提示された文章 ▸
————————

「要介護認定」というと、高齢者の方向けという印象をお持ちの方が多いと思います。
しかし、末期がんでも介護認定を受けることが可能です。(ただし、年齢が40歳以上の方)
私も、医師から話を聞くまでは知りませんでした。
厚生労働省の、介護認定>特定疾病の選定基準の考え方にも記載があります。
2 特定疾病の範囲
特定疾病については、その範囲を明確にするとともに、介護保険制度における要介護認定の際の運用を容易にする観点から、個別疾病名を列記している。(介護保険法施行令第二条)がん【がん末期】
(医師が一般に認められている医学的知見に基づき回復の見込みがない状態に至ったと判断したものに限る。)
厚生労働省のHPより引用しました。
私は、末期がんと診断された翌日に、申請を申し込みました。
医師とがん相談支援センターの相談員の方から「なるべく早く申請した方がよい」と、背中を押されたためですが、早めに動いてよかったと思います。
以下、要介護認定についてまとめました。
なぜ要介護認定が必要なのか
介護保険サービスを利用するためには、要介護認定が必要となります。
認定がおりれば、1割の費用負担で介護サービス( 介護ベッド、車いすのレンタル 等)を利用できるようになります。
なぜ早急に要介護認定申請を行う必要があるのか
身内が末期がんと診断され、大きなショックを受けている中で、なぜ早急に要介護認定の申請を行う必要があるのでしょうか?
ご存知の方も多いかと思いますが、要介護認定がおりるまでには時間がかかるからです。申請から要介護認定がおりるまでには、概ね1~2か月ほどかかります。
申請が多い地域では、もっと待たされる場合もあります。

————————

ピクセル座標による位置特定データ ▸
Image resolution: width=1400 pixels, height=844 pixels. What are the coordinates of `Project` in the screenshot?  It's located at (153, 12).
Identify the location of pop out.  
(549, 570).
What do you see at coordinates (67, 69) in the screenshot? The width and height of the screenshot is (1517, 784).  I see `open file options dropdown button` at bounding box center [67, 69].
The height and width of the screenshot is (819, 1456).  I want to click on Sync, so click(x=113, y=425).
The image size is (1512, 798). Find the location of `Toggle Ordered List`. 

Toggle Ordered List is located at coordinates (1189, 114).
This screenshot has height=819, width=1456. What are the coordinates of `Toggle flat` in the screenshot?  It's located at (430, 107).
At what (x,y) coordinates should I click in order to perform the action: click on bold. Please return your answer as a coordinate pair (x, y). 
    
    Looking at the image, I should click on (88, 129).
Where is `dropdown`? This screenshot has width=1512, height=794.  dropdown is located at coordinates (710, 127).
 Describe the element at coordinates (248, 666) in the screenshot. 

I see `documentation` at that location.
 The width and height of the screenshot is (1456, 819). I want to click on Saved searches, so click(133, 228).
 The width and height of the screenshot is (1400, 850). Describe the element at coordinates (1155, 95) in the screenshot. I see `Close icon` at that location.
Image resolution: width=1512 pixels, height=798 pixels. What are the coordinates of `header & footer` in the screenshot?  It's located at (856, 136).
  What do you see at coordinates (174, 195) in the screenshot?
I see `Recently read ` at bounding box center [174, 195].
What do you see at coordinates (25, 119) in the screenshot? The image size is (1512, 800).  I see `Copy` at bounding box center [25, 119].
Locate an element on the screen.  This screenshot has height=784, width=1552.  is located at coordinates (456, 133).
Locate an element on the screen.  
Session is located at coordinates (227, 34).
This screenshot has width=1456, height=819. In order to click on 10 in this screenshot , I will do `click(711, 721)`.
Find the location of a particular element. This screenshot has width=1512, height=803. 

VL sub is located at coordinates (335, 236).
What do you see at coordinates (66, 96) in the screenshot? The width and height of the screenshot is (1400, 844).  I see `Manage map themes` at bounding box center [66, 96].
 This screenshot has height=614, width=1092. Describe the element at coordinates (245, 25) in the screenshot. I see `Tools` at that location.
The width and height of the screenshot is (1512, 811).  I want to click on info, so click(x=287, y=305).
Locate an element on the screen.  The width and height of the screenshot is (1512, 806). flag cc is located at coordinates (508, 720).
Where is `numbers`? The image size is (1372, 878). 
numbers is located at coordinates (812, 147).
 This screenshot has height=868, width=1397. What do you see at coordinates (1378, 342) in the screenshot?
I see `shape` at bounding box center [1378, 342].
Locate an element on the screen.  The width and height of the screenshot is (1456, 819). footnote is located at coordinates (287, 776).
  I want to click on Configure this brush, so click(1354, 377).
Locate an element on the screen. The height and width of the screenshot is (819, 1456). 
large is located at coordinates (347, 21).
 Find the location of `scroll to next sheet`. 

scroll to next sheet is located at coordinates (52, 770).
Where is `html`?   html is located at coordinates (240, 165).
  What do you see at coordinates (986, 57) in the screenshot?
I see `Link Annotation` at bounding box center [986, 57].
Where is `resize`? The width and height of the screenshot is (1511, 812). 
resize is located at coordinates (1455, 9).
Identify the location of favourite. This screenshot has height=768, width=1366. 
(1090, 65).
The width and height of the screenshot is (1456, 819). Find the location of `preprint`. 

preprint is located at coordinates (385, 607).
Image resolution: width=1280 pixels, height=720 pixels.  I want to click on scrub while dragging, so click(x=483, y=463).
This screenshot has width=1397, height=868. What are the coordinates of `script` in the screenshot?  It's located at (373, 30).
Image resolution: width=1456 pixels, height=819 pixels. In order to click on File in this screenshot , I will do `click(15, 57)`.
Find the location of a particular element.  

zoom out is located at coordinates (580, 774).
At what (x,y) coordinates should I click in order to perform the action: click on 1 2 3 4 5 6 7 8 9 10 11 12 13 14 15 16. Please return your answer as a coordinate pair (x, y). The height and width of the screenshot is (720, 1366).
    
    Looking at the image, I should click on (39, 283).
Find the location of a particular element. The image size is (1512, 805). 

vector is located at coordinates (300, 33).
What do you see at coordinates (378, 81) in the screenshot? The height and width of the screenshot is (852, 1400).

————————

取り組む課題 ▸
(A) 要介護認定の文章から、「厚生労働省のHPより引用しました。」から「介護保険サービスを利用するためには、要介護認定が必要となります。」までをすべて抜き出す。
(B) 要介護認定の文章にある「介護保険サービスを利用するためには、要介護認定が必要となります。」という一文を英語に訳す。
このデータは使わなくてよい。

解答一覧 ▸
(A)
厚生労働省のHPより引用しました。
私は、末期がんと診断された翌日に、申請を申し込みました。
医師とがん相談支援センターの相談員の方から「なるべく早く申請した方がよい」と、背中を押されたためですが、早めに動いてよかったと思います。
以下、要介護認定についてまとめました。
なぜ要介護認定が必要なのか
介護保険サービスを利用するためには、要介護認定が必要となります。

(B) Certification of long-term care need is required in order to use long-term care insurance services.